** LISTED RECORDS **
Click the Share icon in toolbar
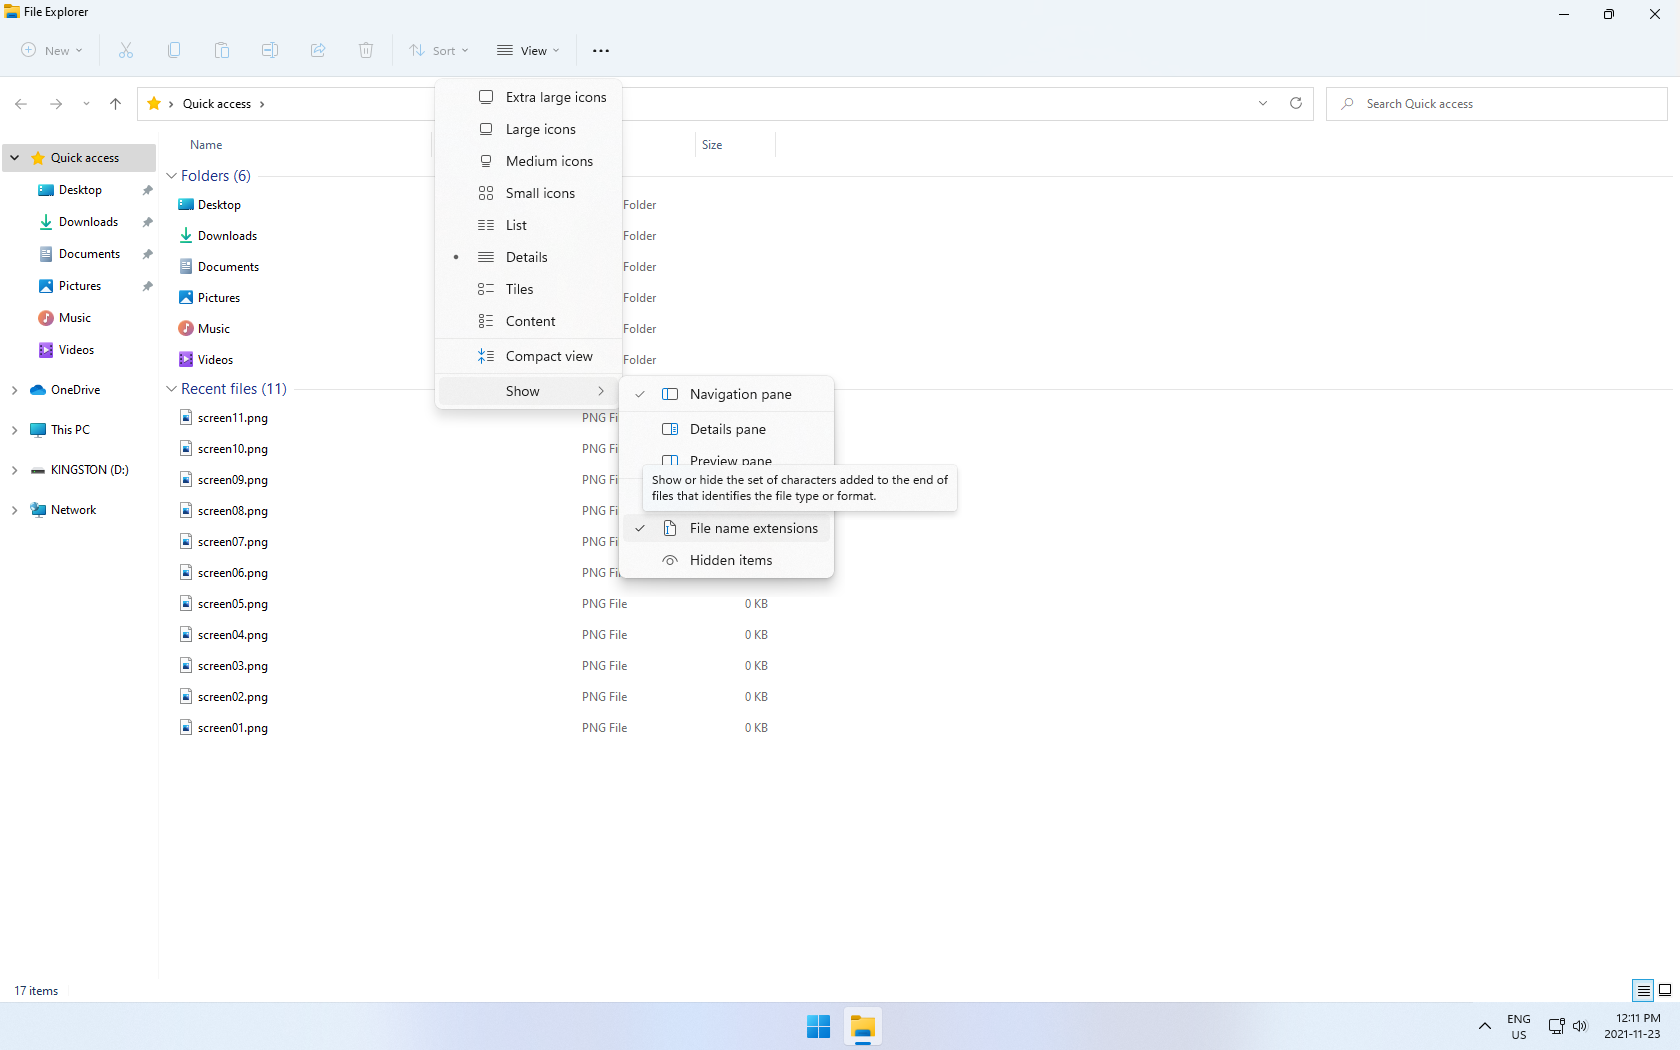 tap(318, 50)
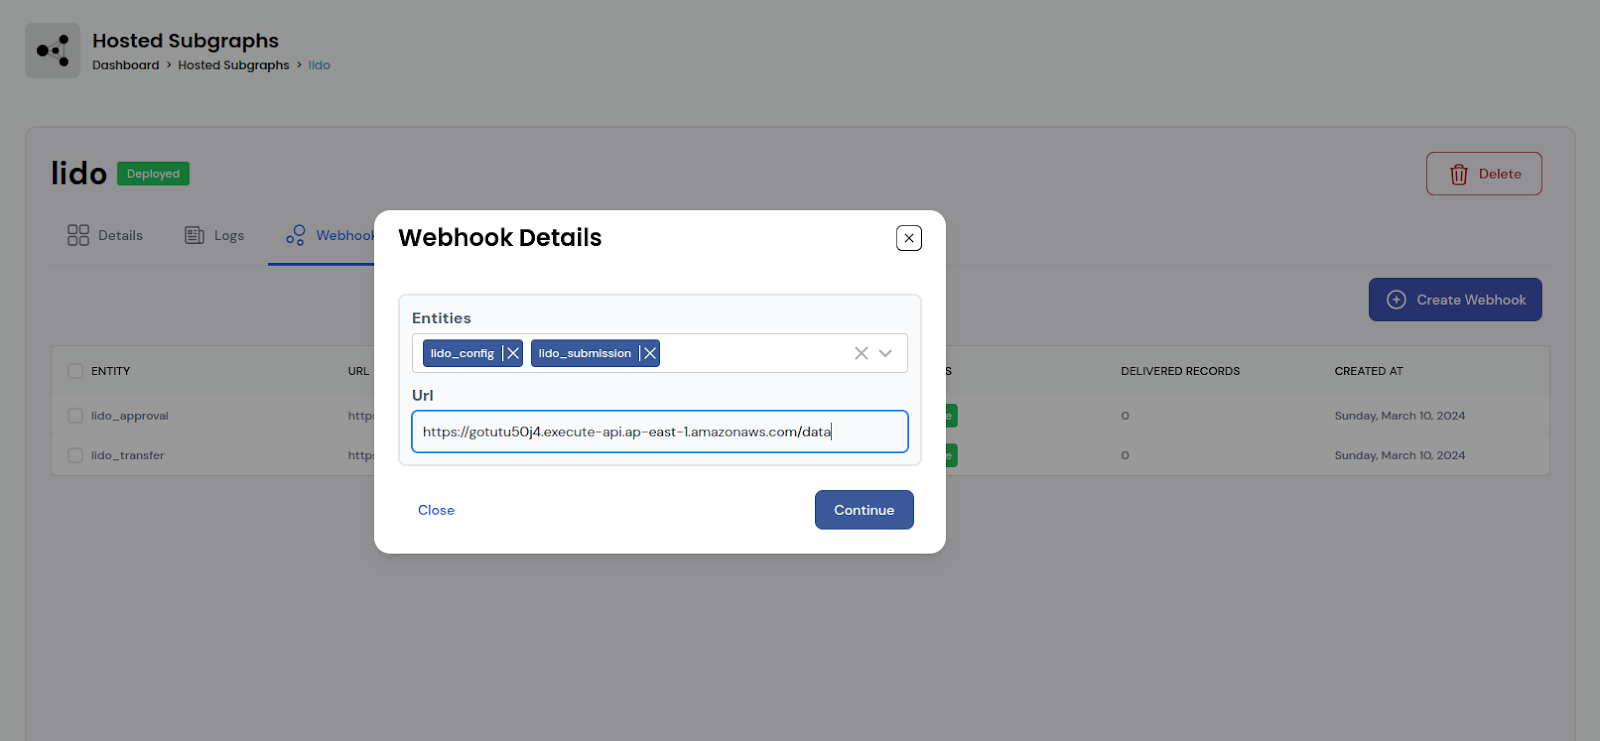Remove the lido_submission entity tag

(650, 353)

--

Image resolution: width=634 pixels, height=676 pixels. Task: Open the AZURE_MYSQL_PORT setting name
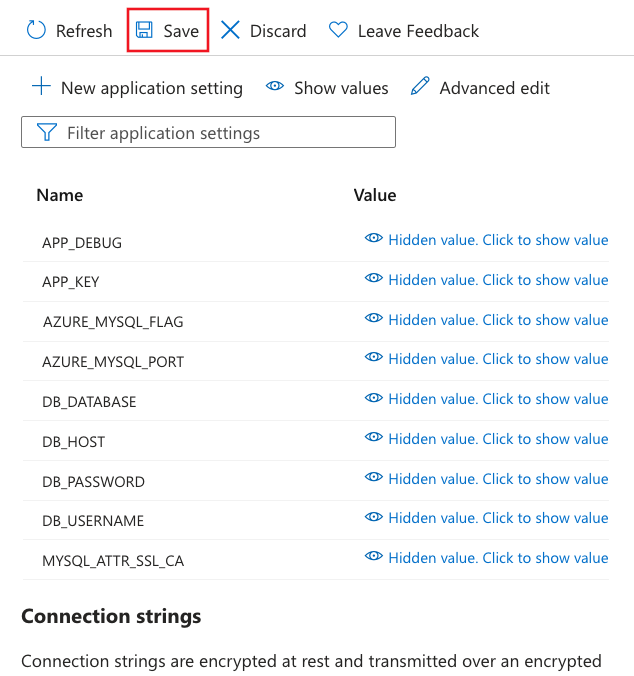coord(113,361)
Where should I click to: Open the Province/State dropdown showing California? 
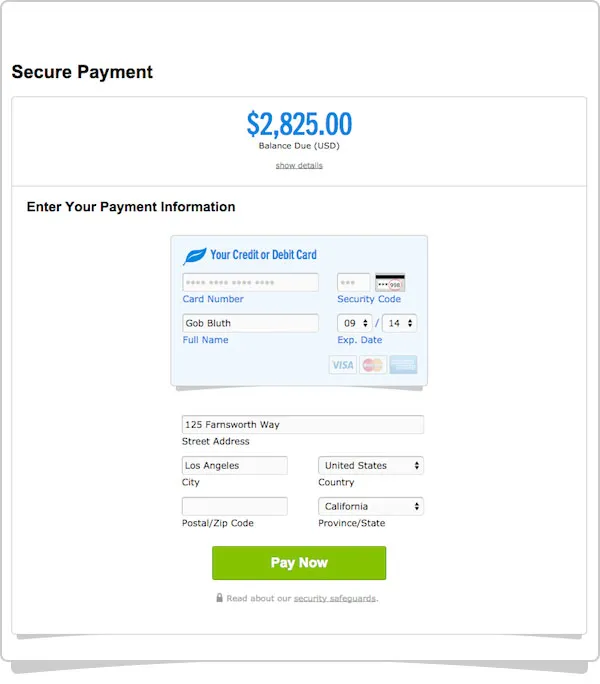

** TASK REQUIREMENTS **
When you reach the line with "Image resolution: width=634" in the records above, begin repeating the lines exactly, and stop after the line with "Where should I". Skip all pictures.

** OUTPUT FOR THIS EXERCISE **
Image resolution: width=634 pixels, height=676 pixels. Task: Open the AZURE_MYSQL_PORT setting name
coord(113,361)
Where should I click to: Open the Province/State dropdown showing California? 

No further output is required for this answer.